The park, which also reaches parts of Montana and Idaho, has not seen an eruption in more than 600,000 years. However, as some pictures show, the supervolcano of Yellowstone is still active.
Unfortunately, it’s unknown when the volcano is going to make eruption again. Fortunately, and as the U.S. National Park Service said, we can stay calm because that wouldn’t happen for, at least, thousand or even 10,000 years more. Of course, NASA is not ignoring the risk. The agency is even considering to defuse the supervolcano by cooling it with water.
Not answers on how to stop it yet
If scientists begin taking the necessary measures and start investigating how to prevent the eruption, or what to do if it happens, Americans would probably have enough time to prepare and coordinate an adequate answer for such a catastrophic natural disaster.

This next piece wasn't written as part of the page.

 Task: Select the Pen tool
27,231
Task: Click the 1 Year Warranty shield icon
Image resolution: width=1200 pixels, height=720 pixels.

Previous studies have been made in the park to comprehend any possible eruption further. But as it was said, scientists still need to investigate more. That’s why researchers from the Arizona State University went back to Yellowstone and collected some crystals – looking for changes they had when they went through the supervolcano eruption hundreds of thousands of years ago.
In a volcanology conference in September, Hannah Shamloo – a graduate student at the university -, and her colleagues presented evidence about a fast temperature increase that the zone has been showing. She said that the magma suddenly accumulated could make the volcano explode in a few decades. She also said that she was “shocked” after seeing how little time a volcanic system needs to turn from quiet, to be at “the edge of an eruption.”
Despite the fact that the study doesn’t give any clue about when the supervolcano is going to explode, it opened the eyes of many scientists. The team considers that is time to initiate investigations and monitor what’s going on underneath Yellowstone, so they can track any changes within the magma and stay alert about its accumulation.
“I think it’s important to note that these results say that the rejuvenation of Yellowstone’s magma system may have occurred over decades prior to eruption,” Mike Poland, the scientist in charge of the Yellowstone Volcano Observatory at the U.S. Geological Survey, told Newsweek. “The research does not provide any information about what actually triggered the eruption.”